Neutrinos are everywhere – trillions of the almost massless particles pass through your body every second – but they are notoriously difficult to attach, especially the rare high-energy ones from deep space. Only about a dozen of these cosmic neutrinos are discovered annually, and scientists had only linked one to its source. Now IceCube, the kilometer-wide neutron detector located deep below the South Pole, has traced another back to its distant birthplace: a supermassive black hole tearing a star to pieces in a galaxy 750 million light-years away.
“It’s a very exciting story, if this is correct,” said Tsvi Piran, a theorist at the Hebrew University of Jerusalem who was not involved in the study. The discovery suggests that these rare tidal disturbance events (TDEs) could be a major source of high-energy neutrinos and cosmic rays – other deep space visits whose origins have been a mystery.
The only way to spot neutrinos is to wait for something to hit. They do not often interact with matter, but very rarely do they collide head-on with an atomic nucleus, producing a soda of waste particles. when these particles subside, they emit a flash of light. To increase the chances of detecting these collisions, scientists need a huge amount of substance. IceCube fishes for them using a series of more than 5,000 photon detectors arranged in strings and sunk into 1 cubic kilometer of Antarctica. From the flash’s arrival time and brightness to each detector, scientists can calculate the direction a neutrino came from and whether its source is nearby or in deep space.
In 2017, IceCube discovered a long-lasting neutrino linked for the first time to an identifiable source: a superlight galaxy known as a blazar. Such galaxies contain lush, supermassive black holes in their centers; the matter they suck in burns so hot that it can be seen all over the universe. The process also creates a jet of high-velocity matter believed to be pointed directly at Earth.

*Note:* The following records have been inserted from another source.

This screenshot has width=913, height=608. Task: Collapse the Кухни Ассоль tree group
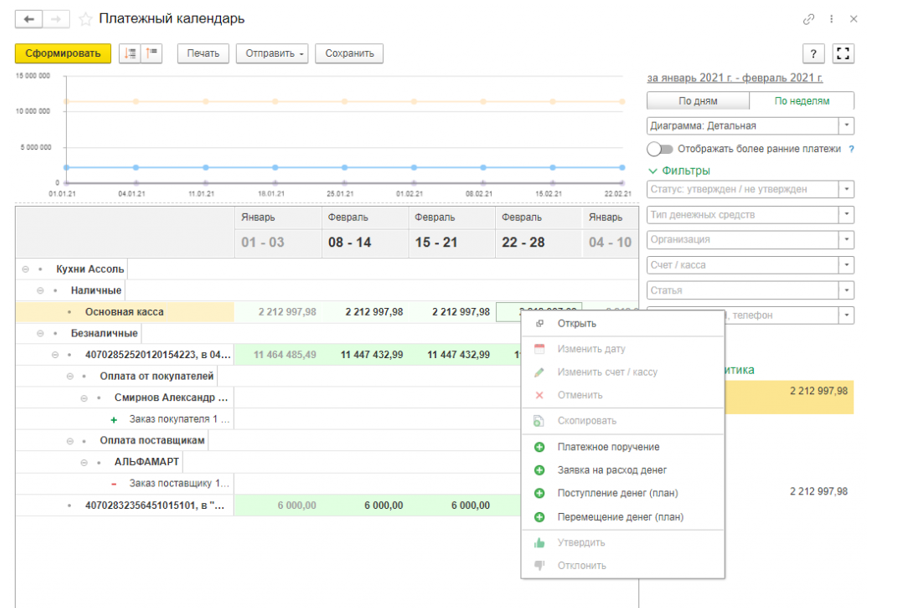click(26, 269)
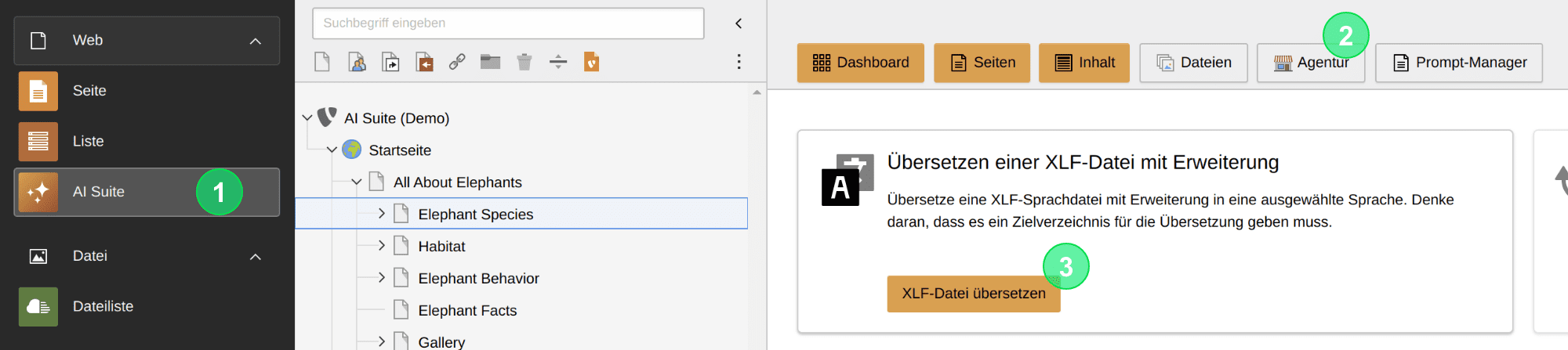Image resolution: width=1568 pixels, height=350 pixels.
Task: Select the backend user section page icon
Action: tap(357, 62)
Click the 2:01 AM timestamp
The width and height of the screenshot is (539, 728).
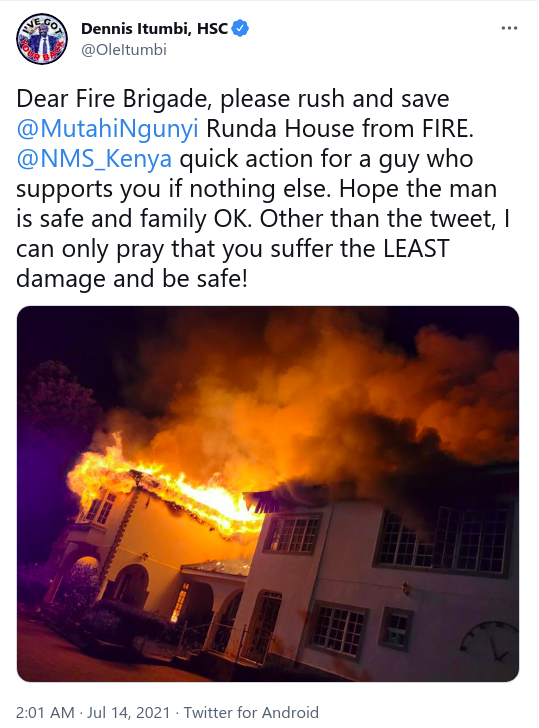(45, 712)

On October 1, 2019, a flash in the detector revealed another likely deep candidate. As they do a few dozen times each year, IceCube scientists sent an alarm so astronomers could scan the sky in the direction of the arriving neutrino. A California telescope, the Zwicky Transient Facility, swung into action and found that it was a TDE, a supermassive black hole that tears art, a nearby star, the team reports today in Natural astronomy. “When we saw that it could be a TDE, we immediately went ‘Wow!'”, Says lead author Robert Stein from the DESY Particle Physics Laboratory in Germany.

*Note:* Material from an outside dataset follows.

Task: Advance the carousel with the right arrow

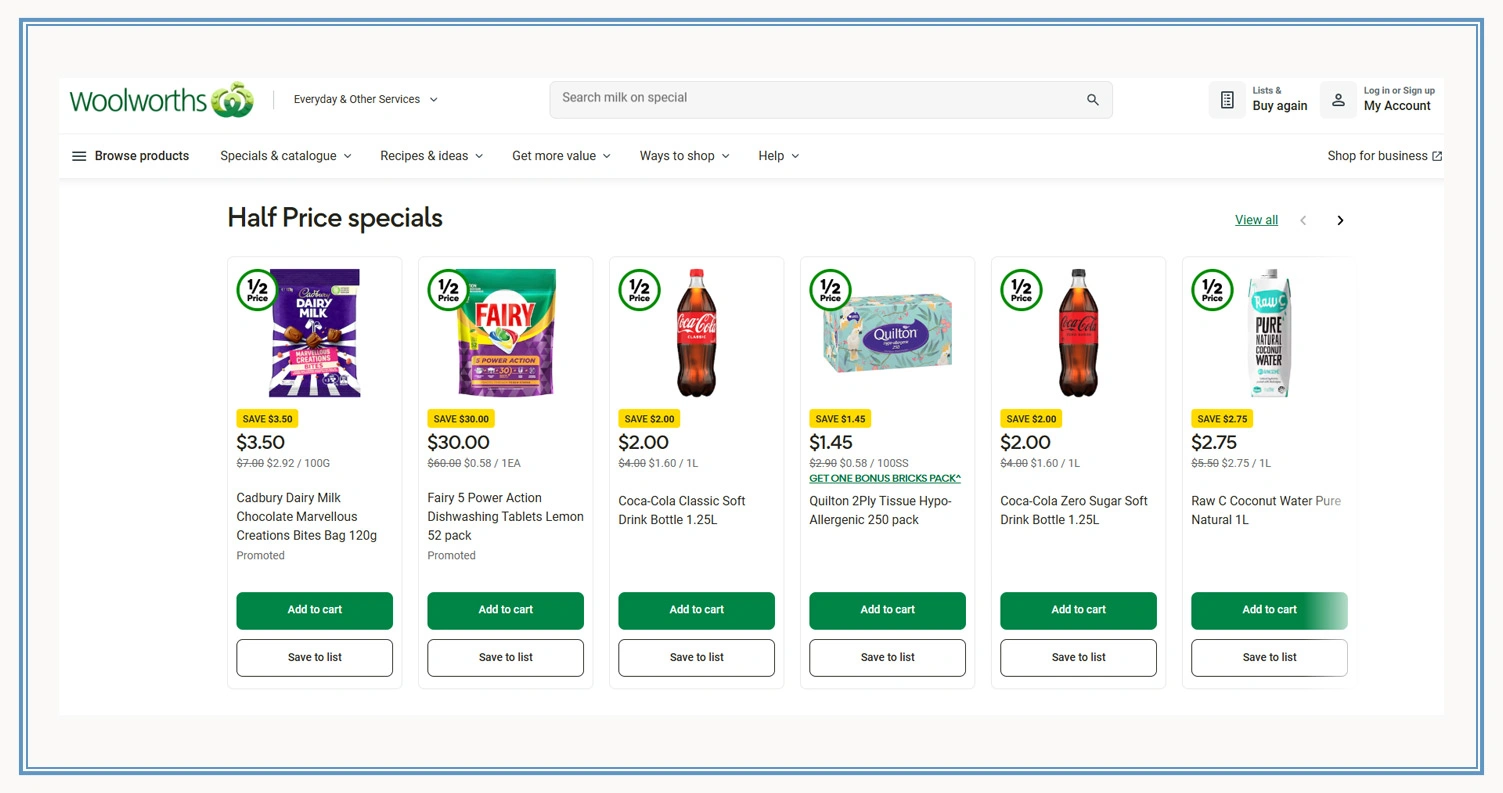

TDEs remain something of a mystery; fewer than 100 have been seen so far. When a star orbits close to a supermassive black hole, the intense gravity distorts its female – just like Earth’s tides on steroids. If it gets too close, gravity can tear the star up with half of its mass drawn into a hot light disk around the black hole, and the rest fly outward in a long streamer. It’s a process similar to what drives a blazar, but only lasts a few months. By cturing a neutrino from TDE, the team has now found evidence that TDEs can also feed a short-lived particle beam from the black hole, like a blazar burp.
This particular TDE was not new to astronomers. It had been discovered on April 9, 2019 by the Zwicky study and called AT2019dsg. The fact that this still supplied a neutrino-filled jet 150 days later was a surprise. “We could see that the source was really active, with a central engine running it for a long time,” Stein says.
Astrophysicists do not understand exactly how growing black holes drive these particle rays. But with two cosmic neutrinos now traced to them, jets emerge as a primary competitor to explain neutrinos in depth that precede neutron stars and stellar explosions. Jet is considered to produce neutrinos in the same way that particle physicists artificially produce neutrinos on Earth: with a high-energy beam of protons (the beam) that melts into surrounding material, explains co-author Suvi Gezari of the Space Telescope Science Institute, who first discovered AT2019dsg. “For TDEs to emerge as a likely site for neutrino production is very exciting,” she says.
This could be an important clue in another mystery to astrophysicists: the source of ultra-high-energy cosmic rays, particles like protons that zipper around the cosmos and bombard the Earth’s atmosphere daily. Making neutrinos requires acceleration of protons to high energy, Piran says, so that TDEs could produce the cosmic rays at the same time.
But Piran says there is some caution. Neutrino and TDE are only related to their position in the sky, and IceCube’s corrections are not very accurate. Stein admits that there is one in 500 chance that it is a random coincidence. Such odds will not impress particle physicists, who usually require the probability of one in several millions to require a discovery. “We will have to wait and see if there are more events,” says Stein. “I wish they had found two neutrinos,” says Piran, “then we would be in business.”